Exercise description » Using the data below, copy every line that contains the word "computer".

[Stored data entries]
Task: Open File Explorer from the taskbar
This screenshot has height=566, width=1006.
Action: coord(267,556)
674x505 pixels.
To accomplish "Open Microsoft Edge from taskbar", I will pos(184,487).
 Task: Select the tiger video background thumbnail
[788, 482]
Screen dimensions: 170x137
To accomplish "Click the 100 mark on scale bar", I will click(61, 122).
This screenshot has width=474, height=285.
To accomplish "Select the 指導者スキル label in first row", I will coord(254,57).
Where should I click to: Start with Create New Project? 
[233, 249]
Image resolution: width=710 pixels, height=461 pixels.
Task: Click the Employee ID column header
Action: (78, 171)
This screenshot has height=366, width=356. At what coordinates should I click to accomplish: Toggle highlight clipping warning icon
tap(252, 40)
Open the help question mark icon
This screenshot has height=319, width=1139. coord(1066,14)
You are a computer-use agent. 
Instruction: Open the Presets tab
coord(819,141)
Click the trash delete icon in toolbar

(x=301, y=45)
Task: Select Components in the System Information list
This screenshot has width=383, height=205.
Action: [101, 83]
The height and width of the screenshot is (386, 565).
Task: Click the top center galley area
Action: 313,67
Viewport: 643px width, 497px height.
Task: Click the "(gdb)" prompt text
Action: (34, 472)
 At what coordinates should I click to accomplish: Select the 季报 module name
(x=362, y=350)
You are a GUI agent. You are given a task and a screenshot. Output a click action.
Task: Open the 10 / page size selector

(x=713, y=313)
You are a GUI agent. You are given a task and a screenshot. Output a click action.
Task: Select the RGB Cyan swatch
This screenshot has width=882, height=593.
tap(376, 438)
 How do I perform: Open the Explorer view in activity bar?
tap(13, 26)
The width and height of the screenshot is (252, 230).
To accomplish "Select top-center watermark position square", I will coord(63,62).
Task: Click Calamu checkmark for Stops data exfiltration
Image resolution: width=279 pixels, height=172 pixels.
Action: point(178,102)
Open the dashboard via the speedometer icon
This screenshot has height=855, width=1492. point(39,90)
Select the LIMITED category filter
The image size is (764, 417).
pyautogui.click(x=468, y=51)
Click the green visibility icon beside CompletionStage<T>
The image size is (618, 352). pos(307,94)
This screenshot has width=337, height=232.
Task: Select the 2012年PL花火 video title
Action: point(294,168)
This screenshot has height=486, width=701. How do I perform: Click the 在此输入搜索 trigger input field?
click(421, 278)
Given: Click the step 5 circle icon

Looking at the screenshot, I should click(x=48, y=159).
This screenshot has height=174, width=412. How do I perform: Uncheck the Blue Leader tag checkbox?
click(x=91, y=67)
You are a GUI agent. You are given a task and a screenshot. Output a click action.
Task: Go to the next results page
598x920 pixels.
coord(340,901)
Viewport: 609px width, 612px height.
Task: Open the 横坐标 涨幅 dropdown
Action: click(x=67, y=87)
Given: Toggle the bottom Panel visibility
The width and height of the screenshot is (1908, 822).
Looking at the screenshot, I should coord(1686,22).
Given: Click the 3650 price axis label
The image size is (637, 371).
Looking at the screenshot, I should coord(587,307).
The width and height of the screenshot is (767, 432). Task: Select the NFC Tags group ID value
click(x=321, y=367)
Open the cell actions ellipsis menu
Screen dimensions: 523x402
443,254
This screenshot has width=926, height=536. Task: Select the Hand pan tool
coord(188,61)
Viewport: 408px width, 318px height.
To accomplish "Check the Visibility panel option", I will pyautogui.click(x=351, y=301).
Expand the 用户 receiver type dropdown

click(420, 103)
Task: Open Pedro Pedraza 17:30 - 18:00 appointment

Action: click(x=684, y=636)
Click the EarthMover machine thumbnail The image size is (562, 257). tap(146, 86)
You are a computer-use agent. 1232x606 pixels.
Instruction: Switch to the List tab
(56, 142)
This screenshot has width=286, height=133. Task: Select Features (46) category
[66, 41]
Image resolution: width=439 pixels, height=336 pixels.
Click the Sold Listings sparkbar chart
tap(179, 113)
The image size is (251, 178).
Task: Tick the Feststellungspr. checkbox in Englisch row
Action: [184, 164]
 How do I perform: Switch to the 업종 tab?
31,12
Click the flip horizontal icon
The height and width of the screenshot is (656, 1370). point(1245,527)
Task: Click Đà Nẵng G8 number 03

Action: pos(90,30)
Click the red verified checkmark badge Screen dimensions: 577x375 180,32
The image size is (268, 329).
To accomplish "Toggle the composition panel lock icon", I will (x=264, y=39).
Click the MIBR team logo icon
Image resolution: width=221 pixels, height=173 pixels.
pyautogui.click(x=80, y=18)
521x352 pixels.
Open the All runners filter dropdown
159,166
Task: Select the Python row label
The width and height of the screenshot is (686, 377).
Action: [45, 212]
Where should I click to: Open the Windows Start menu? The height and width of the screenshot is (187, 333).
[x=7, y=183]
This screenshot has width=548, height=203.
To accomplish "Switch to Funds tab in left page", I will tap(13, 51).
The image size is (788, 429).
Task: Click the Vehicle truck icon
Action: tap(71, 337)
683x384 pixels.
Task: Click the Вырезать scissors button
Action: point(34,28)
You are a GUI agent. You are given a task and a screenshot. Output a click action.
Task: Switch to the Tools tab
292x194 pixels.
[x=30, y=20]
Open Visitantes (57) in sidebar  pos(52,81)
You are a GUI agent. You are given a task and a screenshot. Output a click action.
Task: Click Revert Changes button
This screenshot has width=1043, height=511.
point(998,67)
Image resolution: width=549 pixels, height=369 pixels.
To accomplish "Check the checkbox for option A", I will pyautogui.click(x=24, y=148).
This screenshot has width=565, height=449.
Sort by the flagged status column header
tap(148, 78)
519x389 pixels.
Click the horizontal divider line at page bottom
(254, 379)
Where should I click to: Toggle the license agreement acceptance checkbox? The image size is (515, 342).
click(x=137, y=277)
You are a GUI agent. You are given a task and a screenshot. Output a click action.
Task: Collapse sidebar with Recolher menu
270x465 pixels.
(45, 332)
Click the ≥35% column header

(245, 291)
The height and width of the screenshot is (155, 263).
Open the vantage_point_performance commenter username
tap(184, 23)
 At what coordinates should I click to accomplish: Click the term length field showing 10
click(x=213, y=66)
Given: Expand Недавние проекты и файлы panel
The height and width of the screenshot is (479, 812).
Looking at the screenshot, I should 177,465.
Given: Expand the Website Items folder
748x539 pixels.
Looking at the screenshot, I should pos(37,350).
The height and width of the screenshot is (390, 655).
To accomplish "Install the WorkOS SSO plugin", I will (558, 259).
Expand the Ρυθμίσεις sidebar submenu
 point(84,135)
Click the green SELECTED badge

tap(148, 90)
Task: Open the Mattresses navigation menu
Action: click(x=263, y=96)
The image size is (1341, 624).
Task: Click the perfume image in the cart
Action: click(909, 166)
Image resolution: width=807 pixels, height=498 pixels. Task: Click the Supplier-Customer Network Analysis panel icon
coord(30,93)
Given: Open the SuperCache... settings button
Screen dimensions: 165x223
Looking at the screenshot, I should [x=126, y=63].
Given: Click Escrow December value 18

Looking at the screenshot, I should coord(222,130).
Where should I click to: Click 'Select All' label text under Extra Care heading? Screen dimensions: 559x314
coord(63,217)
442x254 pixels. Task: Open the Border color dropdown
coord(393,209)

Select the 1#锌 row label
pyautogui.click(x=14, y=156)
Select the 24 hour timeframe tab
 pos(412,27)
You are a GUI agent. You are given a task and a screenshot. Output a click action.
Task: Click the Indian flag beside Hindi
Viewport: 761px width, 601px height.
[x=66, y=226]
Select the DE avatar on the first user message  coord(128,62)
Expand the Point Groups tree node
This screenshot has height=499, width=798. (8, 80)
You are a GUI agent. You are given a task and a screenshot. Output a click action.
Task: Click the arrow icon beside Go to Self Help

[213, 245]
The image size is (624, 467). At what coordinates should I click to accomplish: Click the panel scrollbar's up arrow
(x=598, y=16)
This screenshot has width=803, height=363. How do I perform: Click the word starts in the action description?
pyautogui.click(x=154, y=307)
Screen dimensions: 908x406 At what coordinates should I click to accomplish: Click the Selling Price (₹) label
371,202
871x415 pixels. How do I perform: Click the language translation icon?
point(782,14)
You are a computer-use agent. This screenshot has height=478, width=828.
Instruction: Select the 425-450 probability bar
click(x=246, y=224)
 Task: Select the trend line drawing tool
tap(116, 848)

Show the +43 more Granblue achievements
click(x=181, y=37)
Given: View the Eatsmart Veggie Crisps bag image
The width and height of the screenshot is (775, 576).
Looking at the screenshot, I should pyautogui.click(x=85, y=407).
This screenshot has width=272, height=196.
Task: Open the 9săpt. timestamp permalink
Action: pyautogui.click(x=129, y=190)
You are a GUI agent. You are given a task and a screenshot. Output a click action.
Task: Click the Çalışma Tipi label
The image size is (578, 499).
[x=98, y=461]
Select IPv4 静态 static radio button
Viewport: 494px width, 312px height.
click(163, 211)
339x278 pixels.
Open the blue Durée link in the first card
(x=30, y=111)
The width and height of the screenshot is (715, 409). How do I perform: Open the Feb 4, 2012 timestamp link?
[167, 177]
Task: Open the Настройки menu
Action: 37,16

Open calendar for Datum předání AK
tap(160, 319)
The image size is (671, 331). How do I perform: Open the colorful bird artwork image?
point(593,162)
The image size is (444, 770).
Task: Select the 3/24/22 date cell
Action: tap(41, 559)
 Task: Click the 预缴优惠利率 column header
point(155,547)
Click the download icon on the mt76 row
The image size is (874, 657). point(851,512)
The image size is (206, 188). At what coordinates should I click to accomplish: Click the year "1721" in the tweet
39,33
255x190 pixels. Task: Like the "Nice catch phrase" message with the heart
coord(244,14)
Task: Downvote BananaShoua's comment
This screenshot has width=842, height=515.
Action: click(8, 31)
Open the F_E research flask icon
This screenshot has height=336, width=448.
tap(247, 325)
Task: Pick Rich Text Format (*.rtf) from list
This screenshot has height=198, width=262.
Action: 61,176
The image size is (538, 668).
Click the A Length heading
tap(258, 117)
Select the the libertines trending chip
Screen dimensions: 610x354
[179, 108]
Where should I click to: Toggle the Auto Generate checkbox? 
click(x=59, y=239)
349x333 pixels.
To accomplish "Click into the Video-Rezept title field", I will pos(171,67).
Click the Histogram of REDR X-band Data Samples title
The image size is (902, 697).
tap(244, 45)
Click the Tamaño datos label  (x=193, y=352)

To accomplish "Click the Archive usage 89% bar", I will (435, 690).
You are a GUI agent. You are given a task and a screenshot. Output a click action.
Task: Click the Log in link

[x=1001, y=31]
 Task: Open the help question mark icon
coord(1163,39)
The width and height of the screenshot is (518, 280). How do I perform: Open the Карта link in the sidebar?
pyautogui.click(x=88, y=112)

Response below »
You are a computer-use agent. 
You are a computer-use agent. 1232x606 pixels.
You are a computer-use agent. This screenshot has height=478, width=828.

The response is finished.